[Problem statement]
Restate word for word the line with "Click the swap source and target icon button" and the rest of the listing after it, ending at the final line, and include nothing else.

[Input material]
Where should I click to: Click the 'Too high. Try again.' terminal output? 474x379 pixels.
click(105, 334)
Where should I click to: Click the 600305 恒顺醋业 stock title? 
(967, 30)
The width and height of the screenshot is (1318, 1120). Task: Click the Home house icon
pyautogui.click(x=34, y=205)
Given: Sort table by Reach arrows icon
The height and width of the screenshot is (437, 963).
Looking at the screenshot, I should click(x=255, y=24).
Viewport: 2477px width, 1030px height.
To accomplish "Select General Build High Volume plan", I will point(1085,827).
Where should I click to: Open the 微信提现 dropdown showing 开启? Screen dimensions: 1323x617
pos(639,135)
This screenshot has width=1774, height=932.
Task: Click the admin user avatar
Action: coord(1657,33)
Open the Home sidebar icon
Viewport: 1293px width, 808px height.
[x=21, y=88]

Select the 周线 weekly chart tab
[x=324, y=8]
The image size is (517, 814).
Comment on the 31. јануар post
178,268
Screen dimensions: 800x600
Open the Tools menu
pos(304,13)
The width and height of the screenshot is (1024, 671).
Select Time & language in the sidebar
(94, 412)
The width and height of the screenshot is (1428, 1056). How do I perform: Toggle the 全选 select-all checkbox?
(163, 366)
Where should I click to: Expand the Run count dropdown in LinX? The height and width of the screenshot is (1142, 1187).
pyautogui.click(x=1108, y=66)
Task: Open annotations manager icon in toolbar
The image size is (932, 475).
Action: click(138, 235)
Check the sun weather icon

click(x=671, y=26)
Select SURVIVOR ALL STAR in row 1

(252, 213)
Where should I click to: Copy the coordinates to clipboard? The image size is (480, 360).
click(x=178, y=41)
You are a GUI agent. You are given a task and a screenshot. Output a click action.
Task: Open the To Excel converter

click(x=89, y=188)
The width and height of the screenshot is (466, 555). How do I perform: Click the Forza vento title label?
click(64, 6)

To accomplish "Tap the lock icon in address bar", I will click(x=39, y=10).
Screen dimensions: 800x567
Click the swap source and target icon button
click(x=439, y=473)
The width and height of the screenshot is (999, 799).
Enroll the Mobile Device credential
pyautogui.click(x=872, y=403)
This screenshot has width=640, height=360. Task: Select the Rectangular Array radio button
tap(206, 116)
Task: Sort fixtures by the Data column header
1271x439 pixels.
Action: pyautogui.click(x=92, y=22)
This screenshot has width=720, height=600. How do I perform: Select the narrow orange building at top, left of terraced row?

[Output of the task]
Click the swap source and target icon button
click(x=439, y=473)
The width and height of the screenshot is (999, 799).
Enroll the Mobile Device credential
pyautogui.click(x=872, y=403)
This screenshot has width=640, height=360. Task: Select the Rectangular Array radio button
tap(206, 116)
Task: Sort fixtures by the Data column header
1271x439 pixels.
Action: pyautogui.click(x=92, y=22)
This screenshot has width=720, height=600. How do I perform: Select the narrow orange building at top, left of terraced row?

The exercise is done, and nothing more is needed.